As an illustration of this, consider the spinning projectile of Fig. 10. The spin tends to keep its axis always in the same direction. But there is a defect in the arrangement, which you are now in a

position to understand. You see that at A the air must be pressing upon the undersurface A A, and I have to explain that this pressure tends to make the projectile turn itself broadside on to the air. A boat in a current not allowed to move as a whole, but tied at its middle, sets itself broadside on to the current. Observe this disc of cardboard which I drop through the air edgewise, and note how quickly it sets itself broadside on and falls more slowly; and some of you may have thrown over into the water at Aden small pieces of silver for the diving boys, and you are aware that if it were not for this slow falling of the coins with a wobbling motion broadside on, it would be nearly impossible for any diving boy to get possession of them. Now all this is a parenthesis. The

pressure of the air tends to make the projectile turn broadside on, but as the projectile is spinning it does not tilt up, no more than this gyrostat does when I try to tilt it up, it really tilts out of the plane of the diagram, out of the plane of its flight; and only that artillerymen know exactly what it will do, this kind of windage of the projectile would give them great trouble.

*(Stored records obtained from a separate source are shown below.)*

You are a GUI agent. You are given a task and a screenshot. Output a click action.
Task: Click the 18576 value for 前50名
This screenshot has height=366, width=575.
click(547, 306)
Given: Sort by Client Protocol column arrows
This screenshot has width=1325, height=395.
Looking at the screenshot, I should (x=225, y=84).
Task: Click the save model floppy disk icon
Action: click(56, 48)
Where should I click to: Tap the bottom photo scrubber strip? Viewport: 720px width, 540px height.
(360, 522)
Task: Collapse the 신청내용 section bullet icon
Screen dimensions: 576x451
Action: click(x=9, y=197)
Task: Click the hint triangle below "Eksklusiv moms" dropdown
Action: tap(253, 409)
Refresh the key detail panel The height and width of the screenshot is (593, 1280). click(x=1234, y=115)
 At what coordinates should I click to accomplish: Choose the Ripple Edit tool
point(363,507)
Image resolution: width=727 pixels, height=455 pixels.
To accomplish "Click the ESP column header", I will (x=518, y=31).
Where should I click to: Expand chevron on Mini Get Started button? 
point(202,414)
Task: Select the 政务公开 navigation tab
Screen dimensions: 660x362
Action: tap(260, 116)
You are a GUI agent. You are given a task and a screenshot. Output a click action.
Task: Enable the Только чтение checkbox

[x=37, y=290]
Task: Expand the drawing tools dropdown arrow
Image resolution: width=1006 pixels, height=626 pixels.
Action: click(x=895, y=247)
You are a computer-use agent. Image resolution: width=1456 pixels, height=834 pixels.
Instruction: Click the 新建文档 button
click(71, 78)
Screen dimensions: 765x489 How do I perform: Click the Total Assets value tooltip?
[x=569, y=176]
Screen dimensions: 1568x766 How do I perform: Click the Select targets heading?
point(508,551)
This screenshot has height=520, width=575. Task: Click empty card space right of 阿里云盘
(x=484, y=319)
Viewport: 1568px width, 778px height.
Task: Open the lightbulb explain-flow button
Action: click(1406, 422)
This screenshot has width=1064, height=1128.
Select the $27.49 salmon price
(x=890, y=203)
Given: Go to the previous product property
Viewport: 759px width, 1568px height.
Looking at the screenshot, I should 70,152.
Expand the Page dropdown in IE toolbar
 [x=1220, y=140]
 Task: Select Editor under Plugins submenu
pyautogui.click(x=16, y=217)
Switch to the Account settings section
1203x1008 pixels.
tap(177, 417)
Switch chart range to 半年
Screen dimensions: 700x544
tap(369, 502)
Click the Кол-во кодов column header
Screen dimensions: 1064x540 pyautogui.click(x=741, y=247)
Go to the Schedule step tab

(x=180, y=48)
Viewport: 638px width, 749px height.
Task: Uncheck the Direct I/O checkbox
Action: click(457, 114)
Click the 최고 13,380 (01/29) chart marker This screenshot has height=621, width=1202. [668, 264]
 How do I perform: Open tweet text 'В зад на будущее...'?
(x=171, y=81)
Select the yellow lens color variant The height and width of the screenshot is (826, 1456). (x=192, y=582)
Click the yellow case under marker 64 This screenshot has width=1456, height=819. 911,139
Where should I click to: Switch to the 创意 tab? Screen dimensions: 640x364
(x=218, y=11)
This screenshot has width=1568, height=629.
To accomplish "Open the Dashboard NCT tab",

You will notice that an experienced child when it wants to change the direction of a hoop, just exerts a tilting pressure with its hoop-stick. A man on a bicycle changes his direction by leaning over so as to be out of balance. It is well to remind you, however, that the motion of a bicycle and its rider is not all rotational, so that it is not altogether the analogue of a top or gyrostat. The explanation of the swerving from a straight path when the rider tilts his body, ultimately comes to the same simple principle, Newton's second law of motion, but it is arrived at more readily. It is for the same reason—put briefly, the exercise of a centripetal force—that when one is riding he can materially assist his horse to turn a corner quickly, if he does not mind appearances, by inclining his body towards the side to which he wants to turn; and the more slowly the horse is going the greater is the tendency to turn for a given amount of tilting of one's body. Circus-riders, when galloping in a circle, assist their horses greatly by the position of their bodies; it is

not to save themselves from falling by centrifugal force that they take a position on a horse's back which no riding-master would allow his pupil to imitate; and the respectable riders of this country would not scorn to help their horses in this way to quick turning movements, if they had to chase and collect cattle like American cowboys.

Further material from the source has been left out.